Exercise details:
Pull each line holding the word "Viewport" from the data.

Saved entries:

::::::::

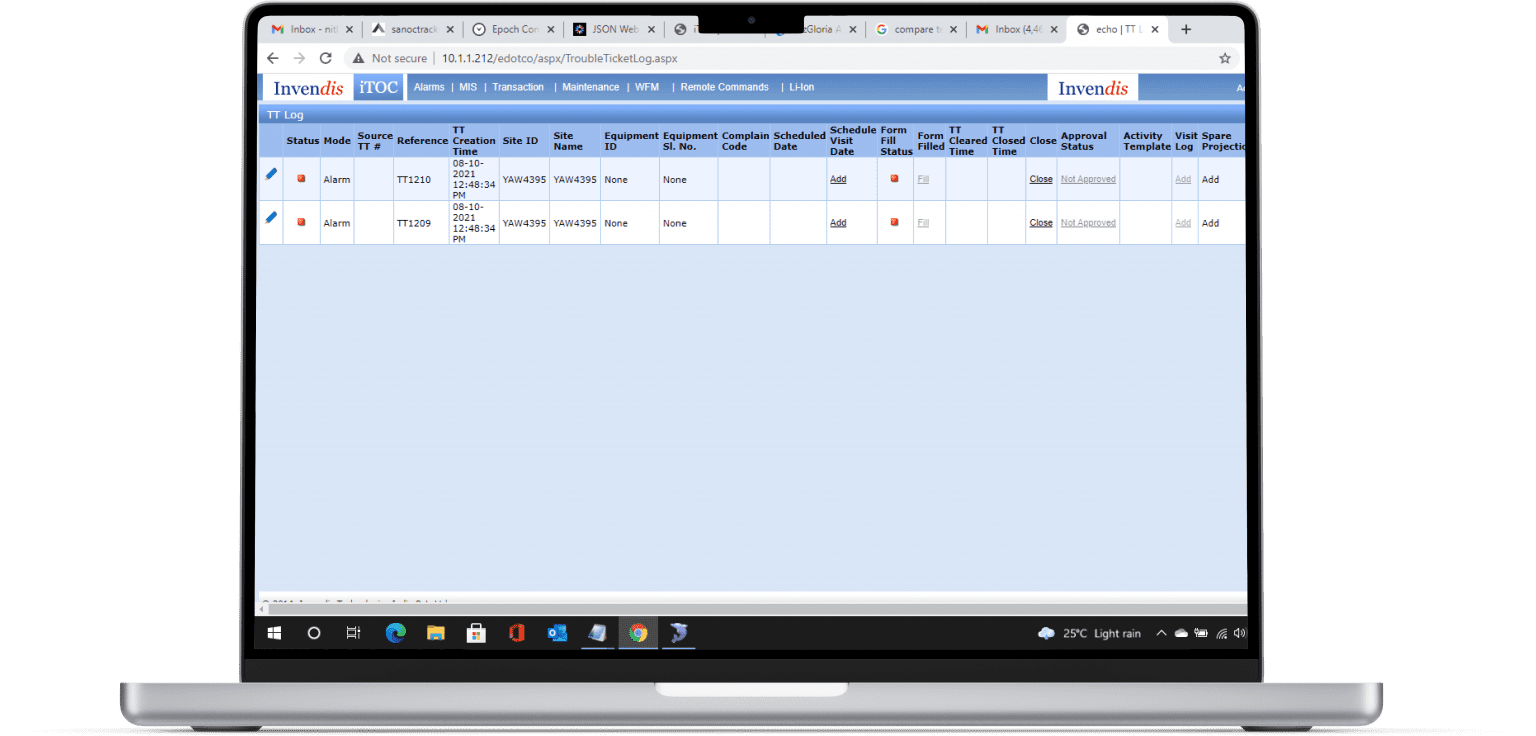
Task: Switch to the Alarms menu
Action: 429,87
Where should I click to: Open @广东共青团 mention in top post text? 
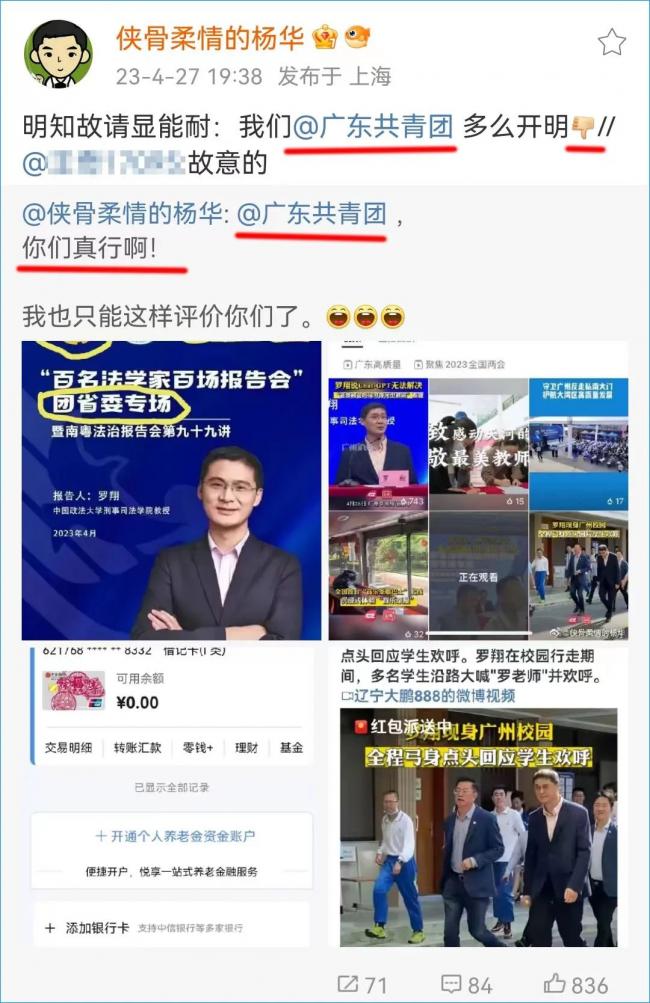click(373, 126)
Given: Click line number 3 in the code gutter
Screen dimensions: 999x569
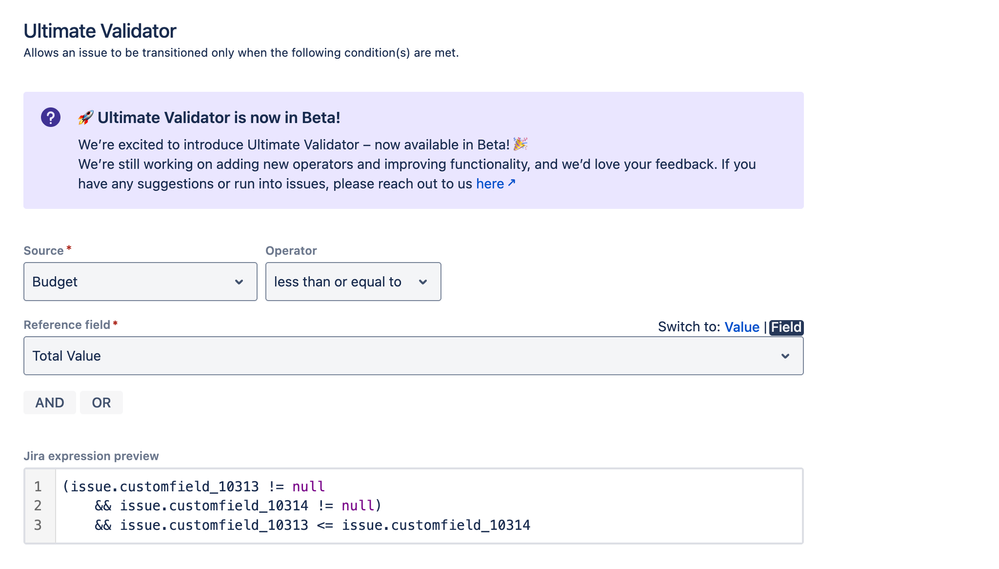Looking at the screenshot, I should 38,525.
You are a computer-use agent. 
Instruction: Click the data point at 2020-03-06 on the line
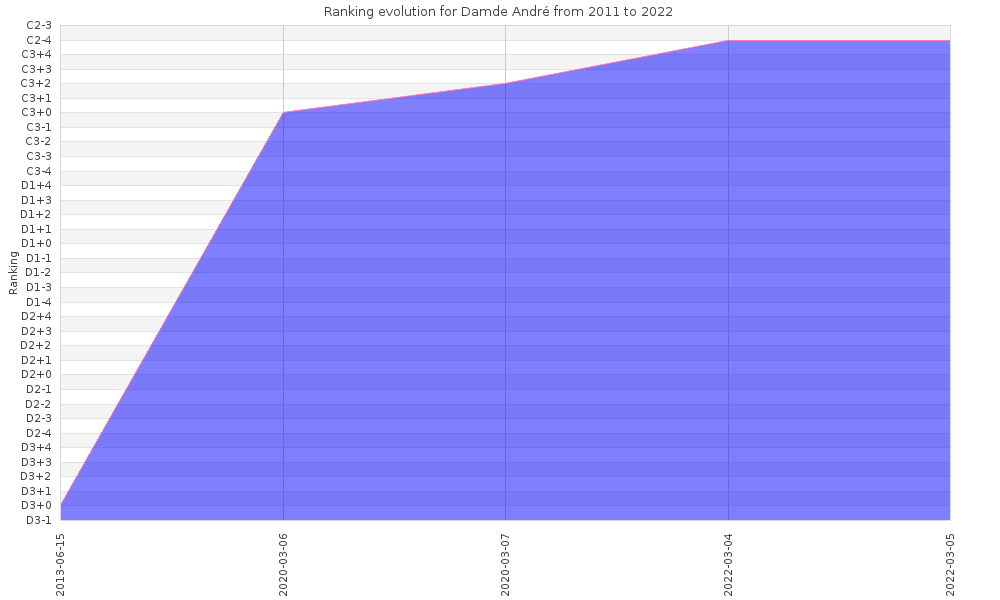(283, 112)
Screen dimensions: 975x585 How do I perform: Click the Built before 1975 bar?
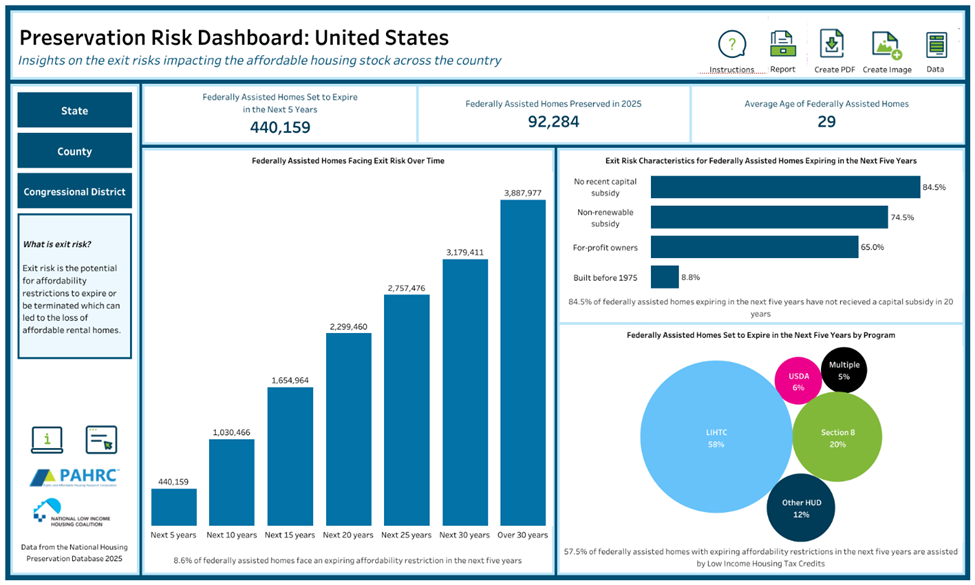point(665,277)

::::::::

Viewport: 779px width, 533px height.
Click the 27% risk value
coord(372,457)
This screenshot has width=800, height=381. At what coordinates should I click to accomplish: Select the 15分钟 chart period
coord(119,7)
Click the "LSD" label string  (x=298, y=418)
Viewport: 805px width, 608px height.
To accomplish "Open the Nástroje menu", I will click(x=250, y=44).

::::::::

The answer:
Viewport: 779px width, 533px height.
Viewport: 805px width, 608px height.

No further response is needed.